Lyft has just sold off its very own autonomous vehicle unit to Woven Planet Holdings, a subsidiary of Toyota that is focused on future mobility, digitalization, AI and developing smart city technologies. The deal was struck for $550 million and will see the transfer of Lyft’s so called ‘Level 5’ division, including its employees and offices, over to the Toyota subsidiary. This transaction will officially close the curtains on Lyft’s 4-year foray into developing its own autonomous driving system. Lyft will however keep its team of engineers, product managers, data scientists and UX designers who are focused on the consumer experience of traveling in an autonomous vehicle.
From Lyft’s side, it appears that the central motivation for this sell-off is Lyft’s attempt to focus on reaching profitability later this year. Co-founder and president John Zimmer made a point of mentioning that by selling off ‘Level 5’ it expects to be able to remove $100 million of annual cash burn from its operating expenses, which will be critical for the company’s plans to post its first ever profit in the third quarter. Lyft will dedicate its resources to what the company says it was its core focus all along: to become the go-to ride-hailing network and fleet management platform used by all commercial robotaxi services. But instead of powering such a service with their own self-driving software and hardware stack, they will now be leaning on existing partnerships with other AV developers such as Waymo, and the Hyundai-Aptiv joint venture known as Motional.
For Toyota, or Woven Planet Holdings, this aquisition is just one of but a string of high-profile investments and partnerships in the self-driving space. Amongst these is its partnership with Aurora, a joint-venture with Softbank, as well as a stake in China’s largest ride-hailing company (also with its own self-driving development) DiDi Chuxing. Toyota’s Woven subsidiary is also invested in autonomous delivery with a stake in Nuro.
On the part of Lyft, this latest development appears to be another fallen domino resulting from the industry’s realisation that developing self-driving technology is going much harder than anyone had predicted even just few years ago. In 2018, Waymo forecasted that up to 20,000 electric Jaguars and 62,000 Chrysler minivans would be in operation in its driverless fleet over the next two years. Today, Waymo’s official fleet size remains at around 600. In an interview with the Financial Times in January this year, the Waymo CEO conceded that the path to success remains an “extraordinary grind” and that “it’s a bigger challenge than launching a rocket and putting it in orbit around the Earth...”. And this is coming from Waymo, the company that is considered to be one of the undisputed leaders in this race, and almost certainly the most well-resourced. Indeed, they raised a cool US$3.2 billion last year in their first external investment round. Compared to this, Lyft’s US$100 million annual cash burn on its internal self-driving unit starts to look like small change.

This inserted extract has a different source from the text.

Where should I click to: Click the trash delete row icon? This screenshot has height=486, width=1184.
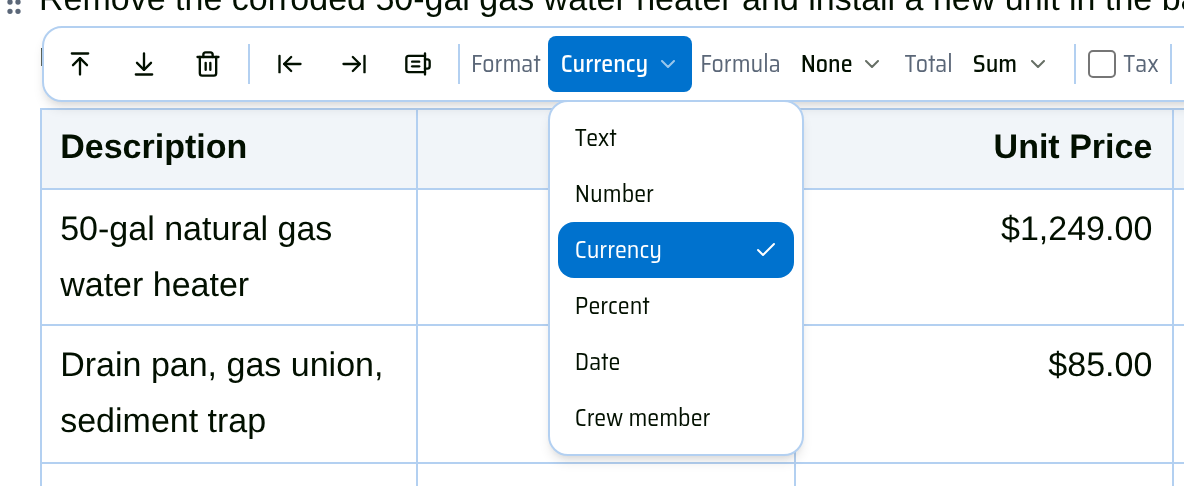tap(208, 64)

So it’s no surprise that with this realisation of the enormity of the challenge setting in across the whole self-driving industry, many are bowing out – particularly those who don’t yet even have a profit source to finance this continuous cash drain (here’s looking at you, Uber and Lyft). So even though ride-hailing companies would be the most strategically positioned to benefit from having their own-self-driving technology, since they already have the customers and hailing platform, they clearly no longer have a blank check from their investors to stay in the race. Just last month, one of Uber’s earliest investors declared that the billions Uber spent on self-driving was a “waste of money”. It will be interesting to see if China’s Didi Chuxing, which unlike Uber and Lyft, is already profitable (earning US$1 billion in 2020 despite the Corona virus) will decide to stay in the game.

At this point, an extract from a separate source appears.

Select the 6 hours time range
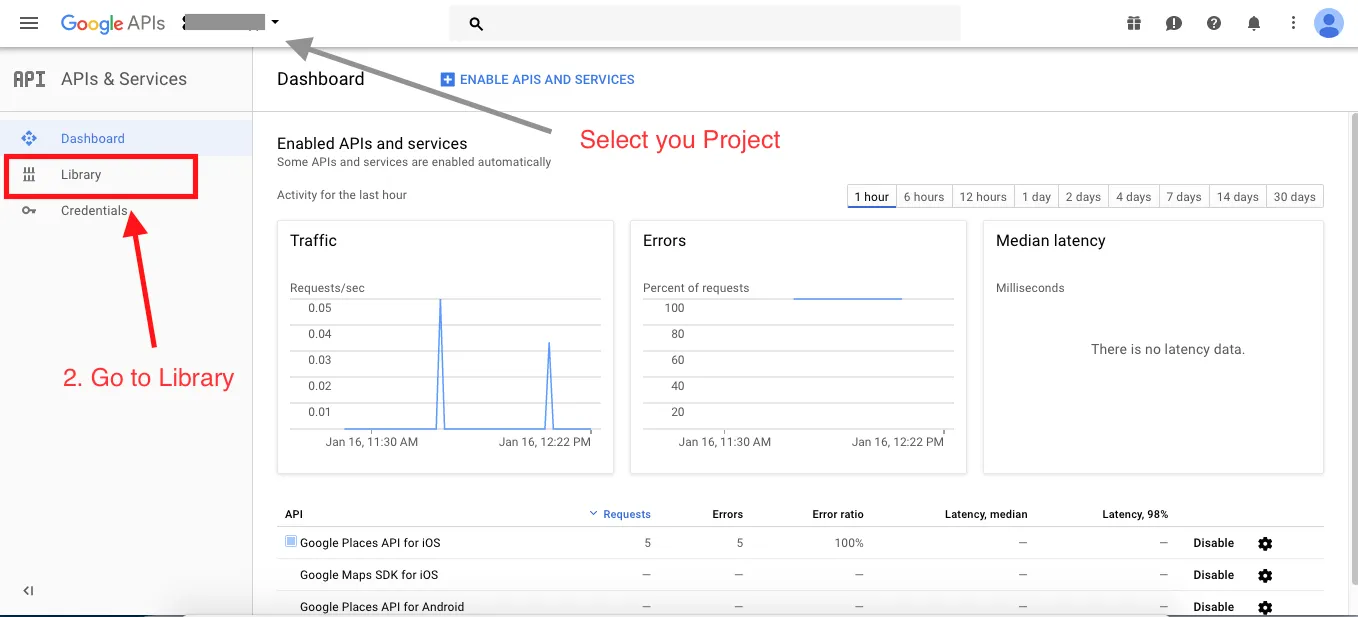 [x=924, y=197]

From Toyota’s point of view, they appear to be taking a cautious approach to their self-driving investments. Despite their own sizable resources, they are not jumping head-on into trying to compete with Waymo on cashburn and developing the technology by themselves – rather they are looking for strategic purchases and partnerships. The value of its acquisition of Lyft’s ‘Level 5’ division maybe be in the access to real-world driving data that is part of the deal. Lyft collects this data for some 10,000 vehicles it rents out to consumers and ride-hail drivers. The data would be valuable for the development of self-driving vehicles that Woven Planet will have access to under the deal.